实验结果显示,Bebop方法在Qwen3.5、Qwen3.6和Qwen3.7模型的异步强化学习训练中实现了高达1.8倍的加速,MTP接受率提升至95%,并在多个任务中获得了25%的推理吞吐量增益,验证了其有效性和优越性。

🎯 应用场景

该研究的潜在应用领域包括大型语言模型的训练和优化,尤其是在需要高效回滚和推理的任务中,如自动代码生成和智能代理系统。通过提升MTP的接受率,能够显著加速模型训练过程,降低计算成本,具有重要的实际价值和广泛的应用前景。

📄 摘要(原文)

Reinforcement learning (RL) has become a key component in modern large language models, yet the rollout stage remains the key bottleneck in RL training pipelines. Although Multi-Token Prediction (MTP) offers a natural solution to accelerate rollouts through speculative decoding, many studies have observed that MTP acceptance rates degrade significantly during RL training, leading to limited speedup performance. To address this bottleneck, we present Bebop, a systematic study of MTP in LLM post-training, and offer practical recipes to integrate MTP into large-scale RL pipelines. First, we reveal that the MTP acceptance rate is fundamentally bounded by the fluctuation of model entropy, which demonstrates a clear negative linear relationship with the rise of entropy in the RL stage. Second, we show that probabilistic rejection sampling largely alleviates the disturbance introduced by entropy in RL compared to greedy draft sampling.

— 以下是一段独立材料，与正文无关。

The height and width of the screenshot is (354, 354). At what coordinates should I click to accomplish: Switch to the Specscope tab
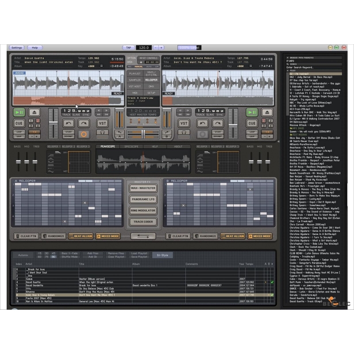(131, 146)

We further identify that the conventional MTP training objectives (cross-entropy or KL) are suboptimal in such settings, and therefore we propose a novel end-to-end TV loss that directly optimizes multi-step rejection sampling acceptance rate, yielding ~10% acceptance rate improvements, achieving up to 95% acceptance rates and up to 25% extra inference throughput gains across mathematical reasoning, code generation, and agentic tasks. Third, we test various online MTP training strategies during RL and show that pre-RL MTP training with e2e TV loss and rejection sampling achieves a consistent acceptance rate and speedup throughout the entire RL, eliminating the need for costly online MTP updating. We provide extensive experiments and analysis that validate our findings. Experimental results show our method achieves up to 1.8x end-to-end acceleration in async RL training of Qwen3.5, Qwen3.6, and Qwen3.7 models.